I can 100% understand how big of a deal speed delays can be, but at the same time, not to probe too hard, but what are you experiencing delays in? In all honesty waiting for ohmyzsh to start, or waiting for a git pull to run, takes far longer than any task I can think of in VSCode. Files open faster than notepad, the file browser is fast, the shortcuts and commands are fast, I honestly haven't experienced any slow downs with it anywhere, and I've used it with monorepos that are TB in size.
Like, a GUI plus command line, objectively provides you with more UX tools and ways of presenting data and interactions to the user
My long list of vim plugins and adhoc macros would like a word. I don't doubt VSCode can do something similar, but I love that I can script vim to do basically whatever.
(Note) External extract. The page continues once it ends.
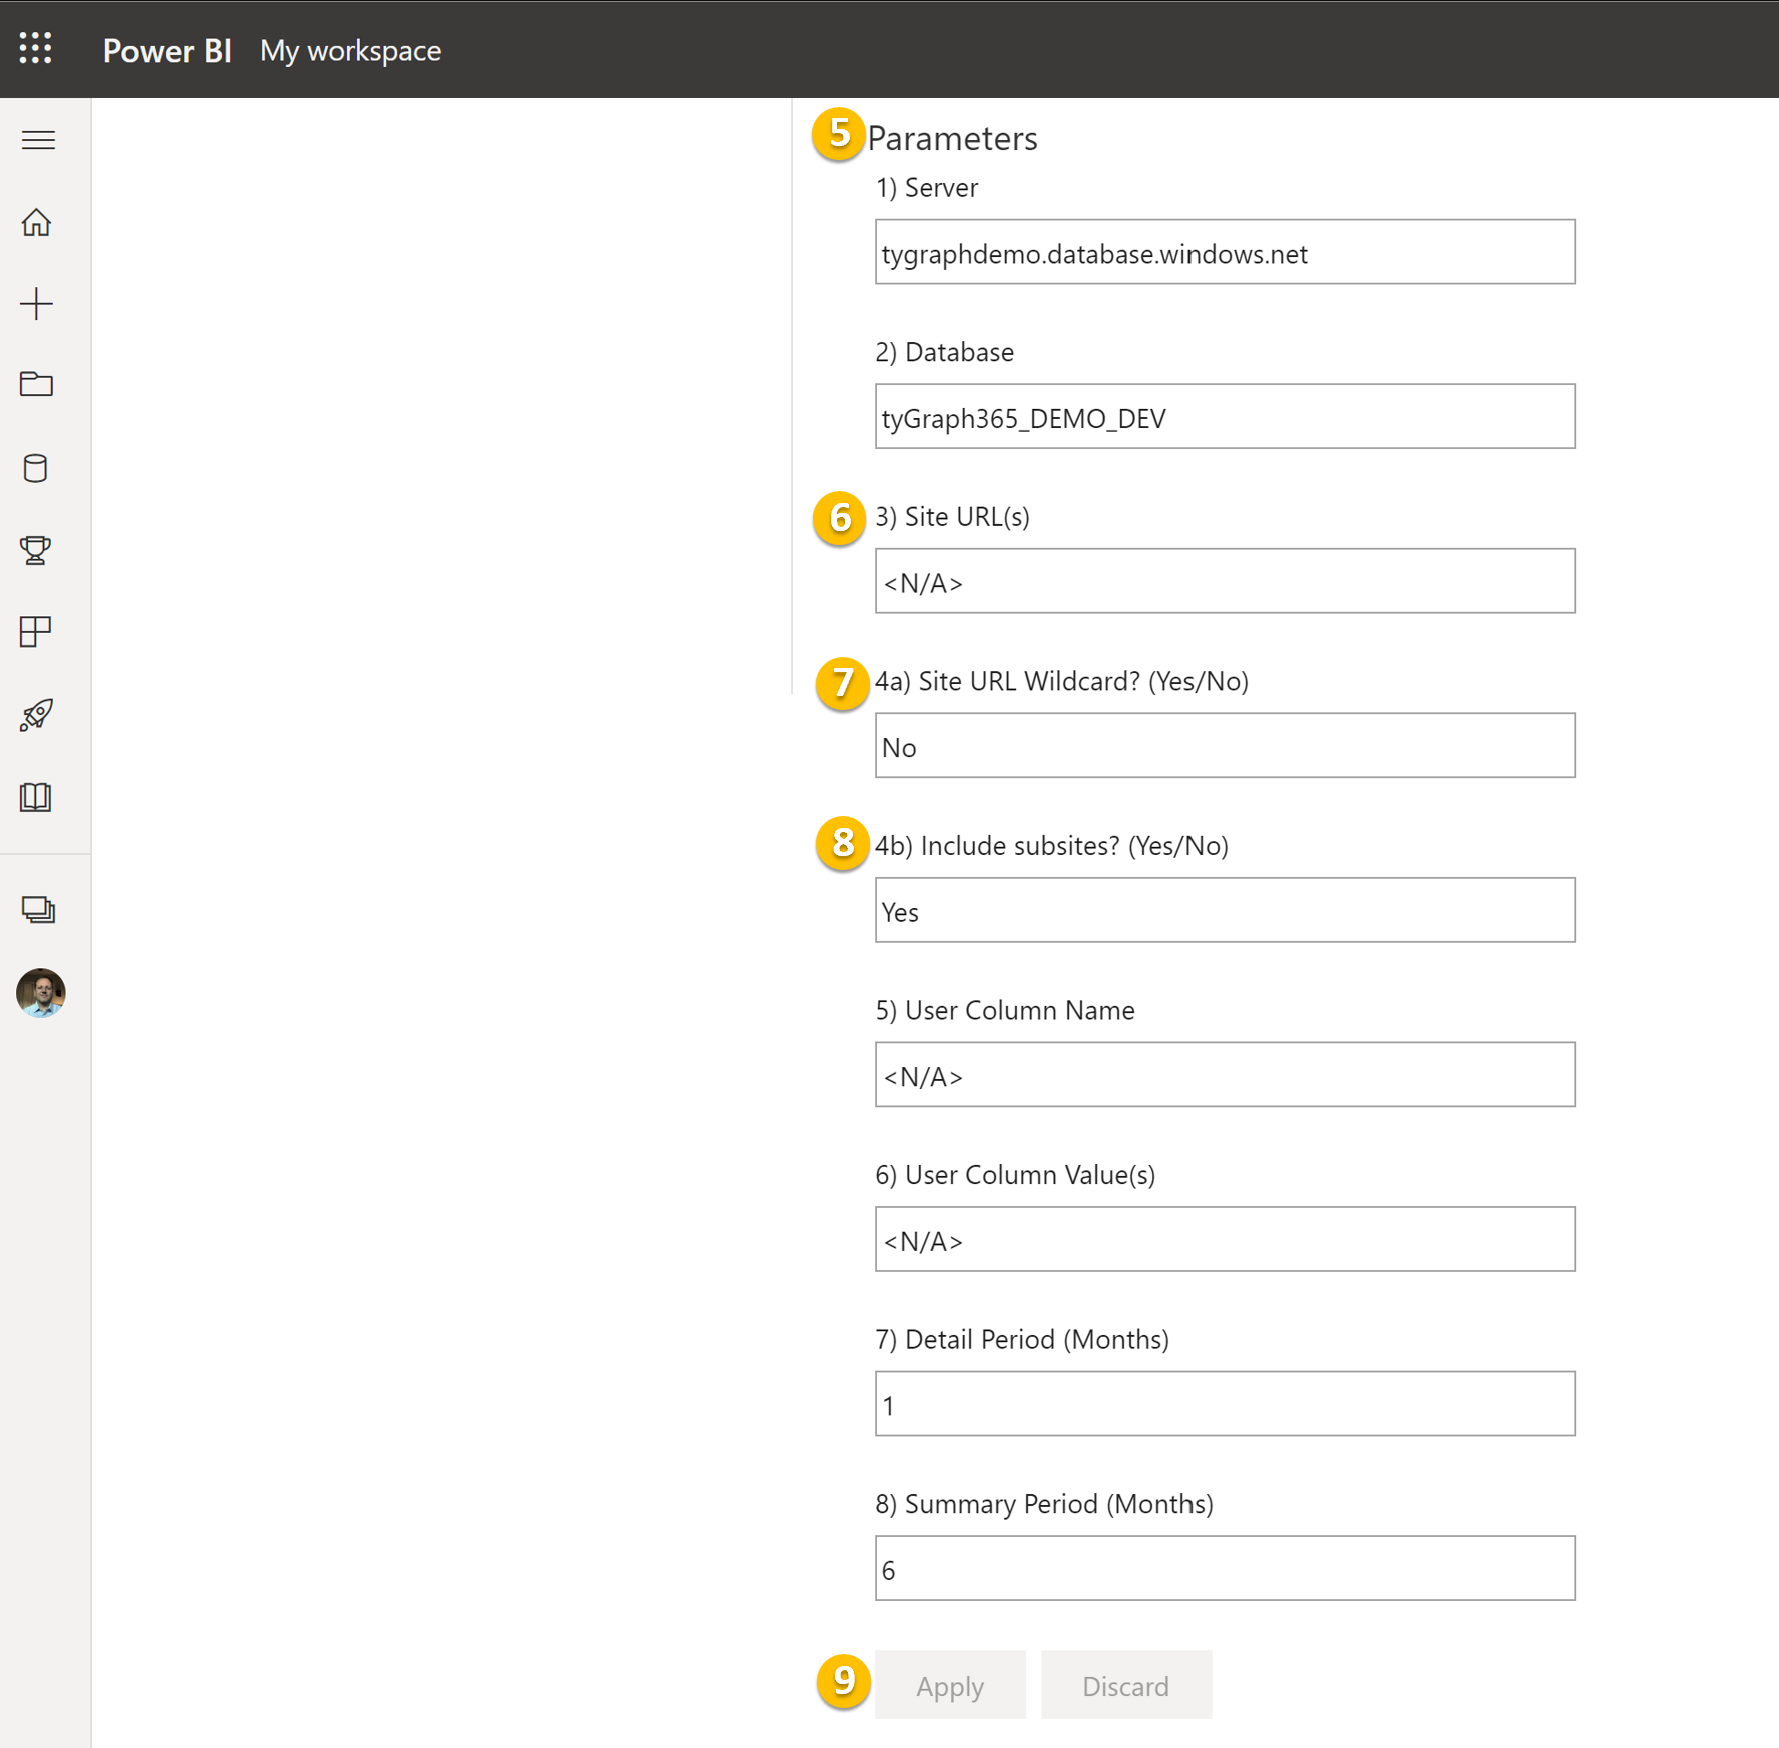The image size is (1779, 1748).
Task: Click the Discard button
Action: (1125, 1686)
Also, it feels much faster to not need to touch a mouse at all.
I've posted a reply that basically covers my feelings on this here: https://lemmy.ca/post/41497148/15556917
you lost me at that 'but not the other way around' part
If you open a repo / folder in VSCode, you immediately have a terminal window pointing to that folder that you can execute any of your VIM or other command line programs in. You also immediately have a graphical file browser that's always available in a pane to the side if you want, a visualizer of your current git branch and history, tooltips and the ability to hover over things for more info, panes that can preview images, pdfs, 3d files, assets etc, tooling and plugins for things like your dev servers / kubernetes / docker so that you can immediately see what services are running in what state, rich debugging, etc.
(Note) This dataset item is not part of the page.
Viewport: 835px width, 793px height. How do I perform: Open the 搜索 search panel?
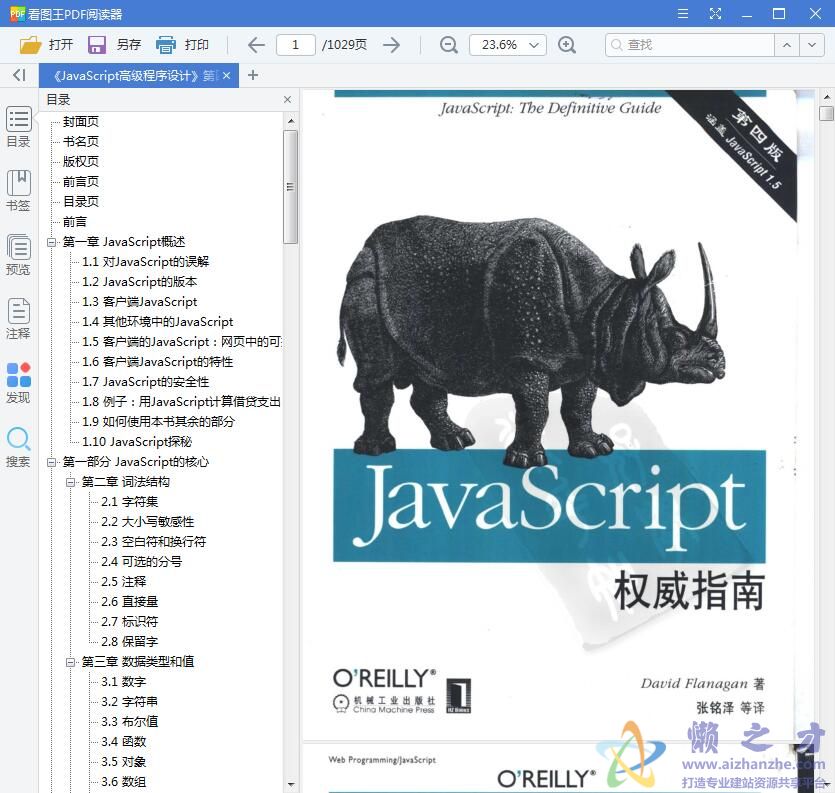[x=18, y=443]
Fundamentally, I just don't understand ideologically insisting on using the command line for everything. There are times when keeping it simple and text based makes sense, and it's almost always necessary as a fallback, but if you have the option, you can represent things faster and more cleanly with modern graphical interfaces.
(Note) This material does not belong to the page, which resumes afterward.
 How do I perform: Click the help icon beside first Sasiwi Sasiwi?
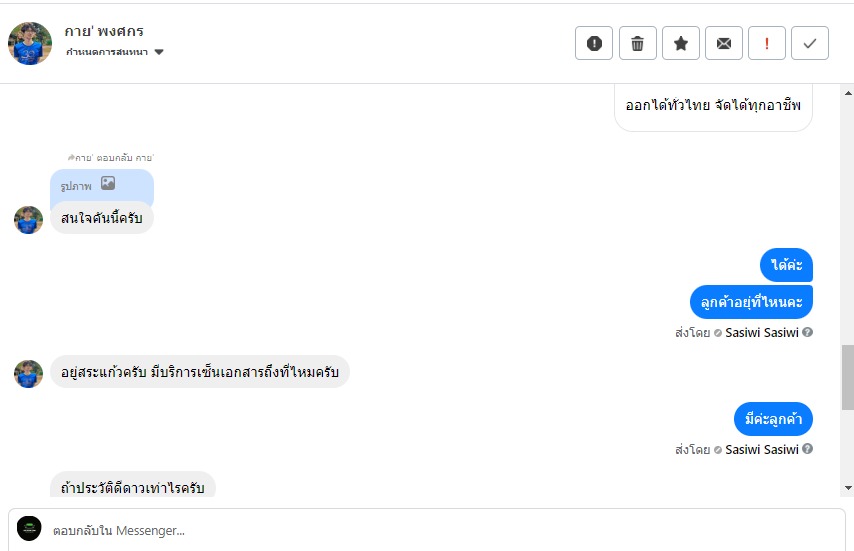coord(807,332)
Like just compare the command line version of your git history:
With the Git Graph extension version in VS Code:
The Git Graph extension is built on top of those git CLI commands, but it's an actual GUI that let's you represent your git history in a much more readable and scannable format, with quick and immediate access to related commands like viewing the files that were changed in a commit, or jumping to specific commits and branches.
Ignoring the related workflow improvements, even just from a pure graphical standpoint, if a developer honestly cannot comprehend why the human brain more easily processes stuff like a single connected git branch like the above, compared to a bunch of disconnected pipes | and slashes \ on separate lines, then I feel like they need more design training, or perhaps they've just evolved into such pure text based beings that they can no longer comprehend how normal people's brains work, but either way, it's not going to tend them towards good frontend development. I've worked at MAANG companies and I've seen the internal research on how much of a difference a slight feeling of being overwhelmed can make towards someone's enjoyment and usage of software, I don't see why that's so controversial or unexpected in some circles.
Like at work, if a developer wants to use VIM and command line tooling to do their job and has a setup that lets them work as fast as someone using a graphical IDE, I have zero issue with it, but the default Dev Environment that we're going to setup and document is going to use something like VS Code that can do more OOTB without a huge amount of learning CLI commands and workflows.
I agree. I hate using a mouse and generally avoid it, and still the productivity gains I get from using something like VS Code versus Vim with plugins to the max are impossible to ignore.
When I'm juggling like 3 development contracts at once, it's dumb of me to not use every little gain in productivity possible. I don't have time to spend a day recreating a plugin to my liking in Vim when something already exists that gets me 99% of the way there. I don't care about the extra RAM use because I have plenty of that.
I think some people just like to die on this hill out of principle, and that's whatever, more power to them.